TO DO —
**A.** Decide whether each statement below agrees with the text on Brian's music. Answer yes or no, and quote the text's deciding words.
(i) A slow harp arpeggio is heard near both the beginning and the ending of the Eighth Symphony.
(ii) Brian builds his structure on classical statement and recapitulation.
(iii) In Brian's slow movements, lyrical meditation usually structures the music for long stretches.
**B.** Using the text on Brian's music, answer each question on its own line.
(i) What kind of rhythms does Brian like?
(ii) What does the text call arguably the most notable characteristic of his music?
(iii) Whose "progressive tonality" is compared to Brian's long-term tonal processes?

PROVIDED TEXT —
⁂
Brian's music has several recognisable hallmarks: the liking of extreme dotted rhythms, deep brass notes, and various uncharacteristic harp, piano and percussion timbres, and other unusual orchestral sounds and textures. Also typical are moments of stillness, such as the slow harp arpeggio that is heard near the beginning and ending of the Eighth Symphony. Arguably, his music's most notable characteristic however is its restlessness: rarely does one mood persist for long before it is contrasted, often abruptly, with another. Even in Brian's slow movements, lyrical meditation does not often structure the music for long before restless thoughts intrude. Although the fragmentary nature of his music militates against classical thematic unity, he often employs structural blocks of sound, where similar rhythms and thematic material allude to previous passages (as opposed to classical statement and recapitulation). However fragmentary Brian's music is, he maintains symphonic cohesion by long-term tonal processes (similar to Carl Nielsen's "progressive tonality"), where the music is aiming towards a key, rather than being in a home key and returning to it.
⁂
RECORD SET —
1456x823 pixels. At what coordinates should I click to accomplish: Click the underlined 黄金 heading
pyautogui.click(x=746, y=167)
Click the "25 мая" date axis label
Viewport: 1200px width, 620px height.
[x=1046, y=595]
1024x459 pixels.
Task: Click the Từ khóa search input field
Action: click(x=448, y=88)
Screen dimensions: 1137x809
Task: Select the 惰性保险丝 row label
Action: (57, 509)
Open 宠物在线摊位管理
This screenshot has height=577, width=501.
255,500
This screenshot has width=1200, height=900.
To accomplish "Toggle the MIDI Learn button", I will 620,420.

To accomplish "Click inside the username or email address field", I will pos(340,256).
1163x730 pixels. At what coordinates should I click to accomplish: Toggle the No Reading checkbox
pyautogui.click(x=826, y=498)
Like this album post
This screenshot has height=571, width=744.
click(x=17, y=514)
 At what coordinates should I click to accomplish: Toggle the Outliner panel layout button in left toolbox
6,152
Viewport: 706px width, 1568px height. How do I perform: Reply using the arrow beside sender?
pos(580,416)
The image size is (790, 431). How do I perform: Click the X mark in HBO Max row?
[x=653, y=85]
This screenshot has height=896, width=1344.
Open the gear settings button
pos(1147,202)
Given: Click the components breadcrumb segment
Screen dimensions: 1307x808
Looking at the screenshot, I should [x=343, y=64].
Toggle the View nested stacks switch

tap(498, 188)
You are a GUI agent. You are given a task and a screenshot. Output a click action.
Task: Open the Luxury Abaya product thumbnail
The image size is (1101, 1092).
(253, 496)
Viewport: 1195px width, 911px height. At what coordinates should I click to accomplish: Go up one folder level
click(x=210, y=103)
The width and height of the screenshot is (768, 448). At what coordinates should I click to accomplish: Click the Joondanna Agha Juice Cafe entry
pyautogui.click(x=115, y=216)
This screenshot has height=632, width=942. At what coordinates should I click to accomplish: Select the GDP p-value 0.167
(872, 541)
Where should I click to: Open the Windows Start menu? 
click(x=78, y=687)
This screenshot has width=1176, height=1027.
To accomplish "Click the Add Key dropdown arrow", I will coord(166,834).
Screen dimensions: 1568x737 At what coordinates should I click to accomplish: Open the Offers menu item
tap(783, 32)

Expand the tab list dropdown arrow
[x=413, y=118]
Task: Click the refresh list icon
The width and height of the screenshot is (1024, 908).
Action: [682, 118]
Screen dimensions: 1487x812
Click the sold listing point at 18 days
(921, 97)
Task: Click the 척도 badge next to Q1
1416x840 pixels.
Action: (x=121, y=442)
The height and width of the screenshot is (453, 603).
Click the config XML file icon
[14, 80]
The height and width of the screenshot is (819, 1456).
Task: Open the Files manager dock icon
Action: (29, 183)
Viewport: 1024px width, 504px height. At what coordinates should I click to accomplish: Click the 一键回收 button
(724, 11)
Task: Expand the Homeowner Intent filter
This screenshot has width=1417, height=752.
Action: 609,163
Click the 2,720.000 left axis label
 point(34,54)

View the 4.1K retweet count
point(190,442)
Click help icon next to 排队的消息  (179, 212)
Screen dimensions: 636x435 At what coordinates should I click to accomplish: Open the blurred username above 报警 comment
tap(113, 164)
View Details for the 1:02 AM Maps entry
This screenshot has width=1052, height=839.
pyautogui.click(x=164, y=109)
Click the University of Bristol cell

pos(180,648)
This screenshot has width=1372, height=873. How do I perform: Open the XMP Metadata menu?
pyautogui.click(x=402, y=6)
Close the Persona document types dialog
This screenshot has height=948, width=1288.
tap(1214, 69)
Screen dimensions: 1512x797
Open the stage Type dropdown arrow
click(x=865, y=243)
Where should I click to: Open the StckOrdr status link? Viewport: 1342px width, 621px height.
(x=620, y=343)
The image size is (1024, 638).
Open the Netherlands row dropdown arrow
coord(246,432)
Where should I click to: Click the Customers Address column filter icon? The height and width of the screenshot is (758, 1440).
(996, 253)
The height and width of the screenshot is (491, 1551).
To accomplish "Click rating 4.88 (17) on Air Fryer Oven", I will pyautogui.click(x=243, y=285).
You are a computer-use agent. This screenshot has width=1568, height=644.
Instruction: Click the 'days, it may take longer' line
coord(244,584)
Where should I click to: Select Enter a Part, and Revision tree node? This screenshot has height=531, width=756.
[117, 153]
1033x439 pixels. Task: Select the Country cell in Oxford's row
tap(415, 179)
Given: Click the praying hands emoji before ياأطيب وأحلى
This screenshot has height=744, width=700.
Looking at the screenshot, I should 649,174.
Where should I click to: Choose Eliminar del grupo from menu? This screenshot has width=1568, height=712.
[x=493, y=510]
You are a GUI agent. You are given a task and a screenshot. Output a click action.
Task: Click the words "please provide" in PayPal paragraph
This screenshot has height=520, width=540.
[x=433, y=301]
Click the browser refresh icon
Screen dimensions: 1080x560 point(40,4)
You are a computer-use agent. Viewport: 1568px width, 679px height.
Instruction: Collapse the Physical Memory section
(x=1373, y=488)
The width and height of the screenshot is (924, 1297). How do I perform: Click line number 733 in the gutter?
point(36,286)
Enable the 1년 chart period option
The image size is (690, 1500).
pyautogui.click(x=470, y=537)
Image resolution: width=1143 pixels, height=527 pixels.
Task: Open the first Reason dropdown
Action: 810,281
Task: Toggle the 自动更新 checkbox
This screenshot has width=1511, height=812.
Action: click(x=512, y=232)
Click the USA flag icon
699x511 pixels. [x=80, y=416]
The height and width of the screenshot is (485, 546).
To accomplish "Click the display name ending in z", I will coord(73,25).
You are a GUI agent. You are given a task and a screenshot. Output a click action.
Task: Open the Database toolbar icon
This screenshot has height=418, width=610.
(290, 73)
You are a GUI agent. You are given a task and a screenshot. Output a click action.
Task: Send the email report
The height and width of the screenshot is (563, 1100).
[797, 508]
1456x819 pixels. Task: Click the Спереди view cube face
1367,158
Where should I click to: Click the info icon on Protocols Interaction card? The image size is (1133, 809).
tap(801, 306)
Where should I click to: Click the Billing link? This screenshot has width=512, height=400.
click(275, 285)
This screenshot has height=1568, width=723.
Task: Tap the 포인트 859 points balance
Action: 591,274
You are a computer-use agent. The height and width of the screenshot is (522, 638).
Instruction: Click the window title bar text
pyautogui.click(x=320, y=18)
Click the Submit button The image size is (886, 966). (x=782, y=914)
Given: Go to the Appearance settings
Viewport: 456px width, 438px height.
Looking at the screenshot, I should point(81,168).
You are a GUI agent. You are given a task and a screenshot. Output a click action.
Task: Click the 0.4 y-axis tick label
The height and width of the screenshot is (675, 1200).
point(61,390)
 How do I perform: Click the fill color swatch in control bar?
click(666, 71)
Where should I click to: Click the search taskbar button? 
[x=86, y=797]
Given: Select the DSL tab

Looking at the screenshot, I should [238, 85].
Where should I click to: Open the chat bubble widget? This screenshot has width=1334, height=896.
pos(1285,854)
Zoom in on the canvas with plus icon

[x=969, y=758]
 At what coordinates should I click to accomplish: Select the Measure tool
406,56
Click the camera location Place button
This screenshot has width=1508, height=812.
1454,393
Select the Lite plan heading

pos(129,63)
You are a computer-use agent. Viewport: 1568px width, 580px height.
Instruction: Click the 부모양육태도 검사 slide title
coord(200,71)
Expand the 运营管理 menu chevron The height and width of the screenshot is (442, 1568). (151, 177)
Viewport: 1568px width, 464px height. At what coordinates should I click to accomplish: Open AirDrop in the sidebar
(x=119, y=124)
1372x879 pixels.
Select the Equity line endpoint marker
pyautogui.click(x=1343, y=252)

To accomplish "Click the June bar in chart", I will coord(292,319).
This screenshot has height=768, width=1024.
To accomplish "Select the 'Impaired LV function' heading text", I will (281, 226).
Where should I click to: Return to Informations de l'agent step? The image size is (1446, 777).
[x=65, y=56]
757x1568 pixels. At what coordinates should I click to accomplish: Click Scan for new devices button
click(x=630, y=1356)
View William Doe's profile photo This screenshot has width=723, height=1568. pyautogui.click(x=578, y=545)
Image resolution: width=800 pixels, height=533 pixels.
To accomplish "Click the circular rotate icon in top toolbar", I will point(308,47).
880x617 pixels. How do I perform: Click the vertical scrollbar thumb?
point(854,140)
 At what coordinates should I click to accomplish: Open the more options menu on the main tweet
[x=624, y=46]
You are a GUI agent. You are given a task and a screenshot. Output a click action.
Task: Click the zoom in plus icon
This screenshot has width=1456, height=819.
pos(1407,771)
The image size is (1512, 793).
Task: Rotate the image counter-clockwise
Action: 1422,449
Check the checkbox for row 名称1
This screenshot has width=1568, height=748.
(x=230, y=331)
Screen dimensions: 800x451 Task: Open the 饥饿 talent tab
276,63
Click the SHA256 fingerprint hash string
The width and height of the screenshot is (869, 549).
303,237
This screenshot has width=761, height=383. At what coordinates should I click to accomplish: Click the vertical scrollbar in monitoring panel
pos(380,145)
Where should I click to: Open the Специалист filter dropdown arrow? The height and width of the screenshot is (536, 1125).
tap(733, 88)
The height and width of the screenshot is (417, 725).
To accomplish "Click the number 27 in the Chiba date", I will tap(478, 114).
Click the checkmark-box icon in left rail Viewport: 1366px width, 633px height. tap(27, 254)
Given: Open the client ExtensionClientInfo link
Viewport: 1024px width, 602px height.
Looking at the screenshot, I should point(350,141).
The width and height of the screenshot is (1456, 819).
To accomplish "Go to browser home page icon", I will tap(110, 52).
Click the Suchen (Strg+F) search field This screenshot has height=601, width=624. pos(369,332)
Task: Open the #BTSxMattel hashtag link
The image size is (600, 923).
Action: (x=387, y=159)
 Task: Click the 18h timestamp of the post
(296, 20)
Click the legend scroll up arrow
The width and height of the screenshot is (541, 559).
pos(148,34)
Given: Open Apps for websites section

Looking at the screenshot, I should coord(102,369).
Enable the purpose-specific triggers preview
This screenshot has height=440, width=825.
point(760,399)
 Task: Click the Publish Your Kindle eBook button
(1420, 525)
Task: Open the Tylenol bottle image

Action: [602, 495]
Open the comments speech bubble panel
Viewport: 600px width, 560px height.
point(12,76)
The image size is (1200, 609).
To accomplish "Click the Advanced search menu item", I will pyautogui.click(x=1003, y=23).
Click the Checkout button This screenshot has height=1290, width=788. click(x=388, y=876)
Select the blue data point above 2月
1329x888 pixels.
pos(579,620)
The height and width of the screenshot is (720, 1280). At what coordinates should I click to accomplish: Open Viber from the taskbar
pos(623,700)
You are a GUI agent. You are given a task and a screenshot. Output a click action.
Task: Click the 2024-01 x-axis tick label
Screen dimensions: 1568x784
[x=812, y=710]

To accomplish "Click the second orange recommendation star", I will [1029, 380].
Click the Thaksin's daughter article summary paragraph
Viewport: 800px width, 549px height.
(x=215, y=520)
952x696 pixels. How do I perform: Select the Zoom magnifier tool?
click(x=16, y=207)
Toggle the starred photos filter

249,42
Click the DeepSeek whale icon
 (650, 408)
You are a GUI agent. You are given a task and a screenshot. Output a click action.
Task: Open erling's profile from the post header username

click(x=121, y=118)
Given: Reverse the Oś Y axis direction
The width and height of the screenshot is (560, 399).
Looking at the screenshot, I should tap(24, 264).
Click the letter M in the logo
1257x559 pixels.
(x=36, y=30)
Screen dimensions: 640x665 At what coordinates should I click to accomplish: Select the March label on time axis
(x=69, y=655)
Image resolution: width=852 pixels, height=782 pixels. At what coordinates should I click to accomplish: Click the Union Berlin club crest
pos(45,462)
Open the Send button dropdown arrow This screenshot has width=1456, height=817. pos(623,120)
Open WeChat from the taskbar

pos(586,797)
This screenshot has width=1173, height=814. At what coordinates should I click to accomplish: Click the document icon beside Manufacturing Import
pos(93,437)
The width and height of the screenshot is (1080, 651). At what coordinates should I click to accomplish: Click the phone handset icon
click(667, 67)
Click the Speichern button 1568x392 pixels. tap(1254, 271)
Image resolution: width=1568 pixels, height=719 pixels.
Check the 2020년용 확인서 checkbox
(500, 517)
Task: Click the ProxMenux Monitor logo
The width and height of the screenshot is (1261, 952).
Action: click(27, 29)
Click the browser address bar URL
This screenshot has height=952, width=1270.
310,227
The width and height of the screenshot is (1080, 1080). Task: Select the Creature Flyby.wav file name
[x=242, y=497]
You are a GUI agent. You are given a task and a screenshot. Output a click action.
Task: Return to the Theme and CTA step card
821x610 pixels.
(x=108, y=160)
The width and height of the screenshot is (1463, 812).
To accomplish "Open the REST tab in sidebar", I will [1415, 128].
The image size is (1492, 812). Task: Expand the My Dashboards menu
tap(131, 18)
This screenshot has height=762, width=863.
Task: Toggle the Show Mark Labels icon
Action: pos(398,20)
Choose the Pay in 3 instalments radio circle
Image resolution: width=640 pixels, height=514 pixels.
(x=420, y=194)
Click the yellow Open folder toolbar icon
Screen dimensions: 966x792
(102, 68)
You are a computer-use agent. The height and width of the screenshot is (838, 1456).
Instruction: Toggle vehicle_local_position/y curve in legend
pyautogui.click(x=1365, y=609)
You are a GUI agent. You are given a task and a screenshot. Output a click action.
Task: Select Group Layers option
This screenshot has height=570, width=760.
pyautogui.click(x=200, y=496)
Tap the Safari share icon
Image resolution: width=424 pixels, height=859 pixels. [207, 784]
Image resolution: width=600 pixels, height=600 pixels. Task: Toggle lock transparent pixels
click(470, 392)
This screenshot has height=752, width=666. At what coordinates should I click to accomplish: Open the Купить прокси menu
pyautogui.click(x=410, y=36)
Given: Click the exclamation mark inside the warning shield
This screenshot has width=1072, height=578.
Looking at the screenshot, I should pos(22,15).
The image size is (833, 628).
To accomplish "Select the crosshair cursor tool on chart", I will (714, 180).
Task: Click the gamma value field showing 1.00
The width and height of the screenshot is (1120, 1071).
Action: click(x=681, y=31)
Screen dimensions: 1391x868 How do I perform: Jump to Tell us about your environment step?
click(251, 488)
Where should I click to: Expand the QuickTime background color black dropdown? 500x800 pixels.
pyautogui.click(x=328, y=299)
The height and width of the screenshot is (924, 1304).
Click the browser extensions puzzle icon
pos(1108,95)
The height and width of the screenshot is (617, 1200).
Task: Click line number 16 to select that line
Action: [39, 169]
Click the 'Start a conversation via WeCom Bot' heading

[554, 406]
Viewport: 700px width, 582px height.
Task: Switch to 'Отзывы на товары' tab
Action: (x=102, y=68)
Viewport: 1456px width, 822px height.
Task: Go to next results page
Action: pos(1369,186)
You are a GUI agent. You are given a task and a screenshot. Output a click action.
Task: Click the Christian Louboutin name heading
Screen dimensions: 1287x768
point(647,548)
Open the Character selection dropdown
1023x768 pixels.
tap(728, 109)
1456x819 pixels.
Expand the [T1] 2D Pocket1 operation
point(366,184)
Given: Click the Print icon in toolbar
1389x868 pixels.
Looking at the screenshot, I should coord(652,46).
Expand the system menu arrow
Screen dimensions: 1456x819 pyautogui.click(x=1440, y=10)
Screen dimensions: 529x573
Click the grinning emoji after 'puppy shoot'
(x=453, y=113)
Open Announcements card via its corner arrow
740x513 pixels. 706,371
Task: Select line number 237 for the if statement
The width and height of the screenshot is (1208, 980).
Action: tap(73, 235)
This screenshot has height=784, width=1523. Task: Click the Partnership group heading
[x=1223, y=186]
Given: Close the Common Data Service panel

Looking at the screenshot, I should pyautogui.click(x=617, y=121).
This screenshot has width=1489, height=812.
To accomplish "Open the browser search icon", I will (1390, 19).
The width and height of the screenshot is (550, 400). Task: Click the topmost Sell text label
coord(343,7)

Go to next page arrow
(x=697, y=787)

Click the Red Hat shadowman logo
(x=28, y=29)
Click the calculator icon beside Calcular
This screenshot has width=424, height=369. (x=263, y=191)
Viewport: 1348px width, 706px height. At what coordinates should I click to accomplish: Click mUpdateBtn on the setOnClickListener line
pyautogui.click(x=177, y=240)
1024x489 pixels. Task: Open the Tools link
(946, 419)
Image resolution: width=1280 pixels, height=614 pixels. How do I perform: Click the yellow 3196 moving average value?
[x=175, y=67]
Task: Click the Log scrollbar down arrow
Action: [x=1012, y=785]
⁂
RESULTS BY TASK —
**A.**
(i) Yes: "the slow harp arpeggio that is heard near the beginning and ending of the Eighth Symphony"
(ii) No: "where similar rhythms and thematic material allude to previous passages (as opposed to classical statement and recapitulation)"
(iii) No: "lyrical meditation does not often structure the music for long before restless thoughts intrude"

**B.**
(i) Extreme dotted rhythms
(ii) Its restlessness
(iii) Carl Nielsen's